Jesús, acuérdate de mí cuando llegues a tu reino


Hoy es la fiesta de Jesucristo, rey del universo, con la que concluye el año litúrgico.

El evangelio de este domingo habla del buen ladrón, que pide a Jesús que se acuerde de él en su reino.

Aquel hombre había sido condenado por alguna falta grave. De hecho, aunque la tradición lo llame el "buen ladrón", los romanos no mandaban a nadie a la cruz por robar. Ese suplicio estaba reservado para los asesinos y para los que atentaban contra la seguridad del Imperio (esa es la acusación que hicieron a Jesús, ya que le condenaron por querer hacerse rey).

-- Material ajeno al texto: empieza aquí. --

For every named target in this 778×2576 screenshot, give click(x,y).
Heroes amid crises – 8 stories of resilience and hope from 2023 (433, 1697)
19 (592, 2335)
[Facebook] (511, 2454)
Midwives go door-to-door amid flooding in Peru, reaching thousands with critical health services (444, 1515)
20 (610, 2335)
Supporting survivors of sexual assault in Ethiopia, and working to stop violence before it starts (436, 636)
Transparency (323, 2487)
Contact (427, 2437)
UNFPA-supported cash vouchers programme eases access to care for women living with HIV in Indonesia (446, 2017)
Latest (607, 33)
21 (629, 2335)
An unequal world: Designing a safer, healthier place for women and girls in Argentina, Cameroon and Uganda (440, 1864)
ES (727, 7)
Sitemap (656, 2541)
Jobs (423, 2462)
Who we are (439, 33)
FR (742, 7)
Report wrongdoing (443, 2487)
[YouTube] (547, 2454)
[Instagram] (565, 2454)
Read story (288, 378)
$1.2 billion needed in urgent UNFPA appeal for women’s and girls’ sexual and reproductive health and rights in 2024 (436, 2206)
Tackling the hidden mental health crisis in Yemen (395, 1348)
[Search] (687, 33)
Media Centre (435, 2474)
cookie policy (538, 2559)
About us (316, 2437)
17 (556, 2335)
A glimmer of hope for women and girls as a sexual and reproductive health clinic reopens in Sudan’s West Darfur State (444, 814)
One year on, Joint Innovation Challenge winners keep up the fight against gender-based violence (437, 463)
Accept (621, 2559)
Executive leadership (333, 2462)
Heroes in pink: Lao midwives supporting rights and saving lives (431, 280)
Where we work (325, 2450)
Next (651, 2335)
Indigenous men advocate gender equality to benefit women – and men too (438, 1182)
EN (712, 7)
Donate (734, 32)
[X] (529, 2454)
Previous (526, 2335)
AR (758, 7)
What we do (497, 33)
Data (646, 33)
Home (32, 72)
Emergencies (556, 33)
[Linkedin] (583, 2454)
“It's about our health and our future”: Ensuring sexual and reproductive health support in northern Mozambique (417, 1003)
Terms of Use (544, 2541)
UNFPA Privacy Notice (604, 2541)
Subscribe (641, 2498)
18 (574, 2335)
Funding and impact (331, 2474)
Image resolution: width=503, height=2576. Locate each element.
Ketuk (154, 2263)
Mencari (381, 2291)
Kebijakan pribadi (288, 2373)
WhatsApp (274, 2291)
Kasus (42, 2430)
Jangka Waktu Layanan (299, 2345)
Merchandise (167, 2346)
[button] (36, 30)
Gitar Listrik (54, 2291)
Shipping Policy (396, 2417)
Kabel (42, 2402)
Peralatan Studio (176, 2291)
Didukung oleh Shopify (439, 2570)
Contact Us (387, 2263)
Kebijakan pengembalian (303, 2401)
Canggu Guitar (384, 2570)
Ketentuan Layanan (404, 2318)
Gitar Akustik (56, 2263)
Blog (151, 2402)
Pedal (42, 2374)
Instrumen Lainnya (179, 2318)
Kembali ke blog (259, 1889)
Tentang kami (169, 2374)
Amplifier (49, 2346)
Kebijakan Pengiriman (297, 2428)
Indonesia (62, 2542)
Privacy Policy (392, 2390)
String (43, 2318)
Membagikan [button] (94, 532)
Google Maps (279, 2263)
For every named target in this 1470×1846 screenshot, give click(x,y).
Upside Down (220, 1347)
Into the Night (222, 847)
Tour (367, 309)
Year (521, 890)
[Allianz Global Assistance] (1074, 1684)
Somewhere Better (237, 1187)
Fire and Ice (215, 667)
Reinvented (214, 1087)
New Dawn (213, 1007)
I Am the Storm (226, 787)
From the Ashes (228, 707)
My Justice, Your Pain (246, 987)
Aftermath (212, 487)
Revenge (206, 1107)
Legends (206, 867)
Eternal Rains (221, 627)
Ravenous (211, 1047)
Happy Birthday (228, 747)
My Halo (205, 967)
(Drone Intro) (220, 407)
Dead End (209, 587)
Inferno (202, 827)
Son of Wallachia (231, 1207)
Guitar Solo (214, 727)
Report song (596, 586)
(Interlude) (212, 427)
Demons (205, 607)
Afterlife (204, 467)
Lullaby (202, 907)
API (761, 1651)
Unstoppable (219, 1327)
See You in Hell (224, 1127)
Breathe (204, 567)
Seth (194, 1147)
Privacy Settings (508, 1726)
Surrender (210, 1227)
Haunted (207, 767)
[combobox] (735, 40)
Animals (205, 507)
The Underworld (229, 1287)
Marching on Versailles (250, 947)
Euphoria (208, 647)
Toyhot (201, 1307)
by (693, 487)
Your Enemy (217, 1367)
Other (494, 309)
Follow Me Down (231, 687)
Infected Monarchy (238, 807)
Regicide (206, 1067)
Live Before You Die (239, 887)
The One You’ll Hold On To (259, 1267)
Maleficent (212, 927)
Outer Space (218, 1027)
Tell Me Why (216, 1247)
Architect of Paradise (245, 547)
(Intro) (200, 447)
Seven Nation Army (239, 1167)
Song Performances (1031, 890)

El caso es que aquel hombre, que la tradición llama Dimas, era culpable de algo serio. Él era consciente y reconocía que merecía el castigo. 

A pesar de su miseria, comprende y confiesa que el caso de Jesús es distinto y se atreve a salir en su defensa. A Jesús solo le pide un deseo: "Acuérdate de mí cuando llegues a tu reino".

En su corazón surge la esperanza. Sabe que él no merece la salvación, pero se atreve a pedírsela a Cristo.

Y Jesús le consuela con este dulce anuncio: "Te lo aseguro, hoy estarás conmigo en el paraíso".

Santa Isabel de la Trinidad decía: "El abismo de nuestra miseria atrae sobre sí el abismo de su misericordia".

Jesús, dame la gracia de reconocer mi miseria, de confesar mi pecado, de esperar en tu misericordia, de abandonarme en tus manos, ahora y en la hora de mi muerte. Amén.